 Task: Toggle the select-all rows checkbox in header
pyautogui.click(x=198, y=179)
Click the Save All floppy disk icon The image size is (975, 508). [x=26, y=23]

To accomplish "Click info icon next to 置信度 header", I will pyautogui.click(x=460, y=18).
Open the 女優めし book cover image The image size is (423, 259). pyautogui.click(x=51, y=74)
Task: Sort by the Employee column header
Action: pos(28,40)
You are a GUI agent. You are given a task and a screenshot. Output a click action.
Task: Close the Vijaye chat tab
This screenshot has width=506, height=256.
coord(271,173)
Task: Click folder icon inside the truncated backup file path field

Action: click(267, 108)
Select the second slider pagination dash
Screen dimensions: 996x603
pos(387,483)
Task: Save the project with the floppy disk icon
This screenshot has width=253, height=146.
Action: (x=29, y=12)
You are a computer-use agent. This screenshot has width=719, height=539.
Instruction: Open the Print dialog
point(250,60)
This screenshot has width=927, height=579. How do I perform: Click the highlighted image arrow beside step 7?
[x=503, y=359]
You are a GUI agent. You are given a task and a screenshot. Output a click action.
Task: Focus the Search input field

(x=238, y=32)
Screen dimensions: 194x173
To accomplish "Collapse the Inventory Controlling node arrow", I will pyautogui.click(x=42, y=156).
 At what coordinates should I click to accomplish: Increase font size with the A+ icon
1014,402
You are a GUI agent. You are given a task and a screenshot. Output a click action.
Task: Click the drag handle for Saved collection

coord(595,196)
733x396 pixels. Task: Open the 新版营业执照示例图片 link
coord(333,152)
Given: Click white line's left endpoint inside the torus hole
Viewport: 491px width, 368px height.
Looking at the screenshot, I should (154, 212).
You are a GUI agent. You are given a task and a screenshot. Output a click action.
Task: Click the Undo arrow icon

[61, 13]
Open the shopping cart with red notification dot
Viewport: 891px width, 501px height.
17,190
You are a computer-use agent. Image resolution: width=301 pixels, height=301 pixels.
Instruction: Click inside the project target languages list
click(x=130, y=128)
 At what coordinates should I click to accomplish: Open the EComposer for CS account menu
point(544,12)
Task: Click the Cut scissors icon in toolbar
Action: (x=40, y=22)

::::::::::

**PROBLEM REQUIREMENTS:** Nothing in the material may change; reproduce it all.

**SOLUTION FOR THIS TASK:**
 Task: Toggle the select-all rows checkbox in header
pyautogui.click(x=198, y=179)
Click the Save All floppy disk icon The image size is (975, 508). [x=26, y=23]

To accomplish "Click info icon next to 置信度 header", I will pyautogui.click(x=460, y=18).
Open the 女優めし book cover image The image size is (423, 259). pyautogui.click(x=51, y=74)
Task: Sort by the Employee column header
Action: pos(28,40)
You are a GUI agent. You are given a task and a screenshot. Output a click action.
Task: Close the Vijaye chat tab
This screenshot has width=506, height=256.
coord(271,173)
Task: Click folder icon inside the truncated backup file path field

Action: click(267, 108)
Select the second slider pagination dash
Screen dimensions: 996x603
pos(387,483)
Task: Save the project with the floppy disk icon
This screenshot has width=253, height=146.
Action: (x=29, y=12)
You are a computer-use agent. This screenshot has width=719, height=539.
Instruction: Open the Print dialog
point(250,60)
This screenshot has width=927, height=579. How do I perform: Click the highlighted image arrow beside step 7?
[x=503, y=359]
You are a GUI agent. You are given a task and a screenshot. Output a click action.
Task: Focus the Search input field

(x=238, y=32)
Screen dimensions: 194x173
To accomplish "Collapse the Inventory Controlling node arrow", I will pyautogui.click(x=42, y=156).
 At what coordinates should I click to accomplish: Increase font size with the A+ icon
1014,402
You are a GUI agent. You are given a task and a screenshot. Output a click action.
Task: Click the drag handle for Saved collection

coord(595,196)
733x396 pixels. Task: Open the 新版营业执照示例图片 link
coord(333,152)
Given: Click white line's left endpoint inside the torus hole
Viewport: 491px width, 368px height.
Looking at the screenshot, I should (154, 212).
You are a GUI agent. You are given a task and a screenshot. Output a click action.
Task: Click the Undo arrow icon

[61, 13]
Open the shopping cart with red notification dot
Viewport: 891px width, 501px height.
17,190
You are a computer-use agent. Image resolution: width=301 pixels, height=301 pixels.
Instruction: Click inside the project target languages list
click(x=130, y=128)
 At what coordinates should I click to accomplish: Open the EComposer for CS account menu
point(544,12)
Task: Click the Cut scissors icon in toolbar
Action: (x=40, y=22)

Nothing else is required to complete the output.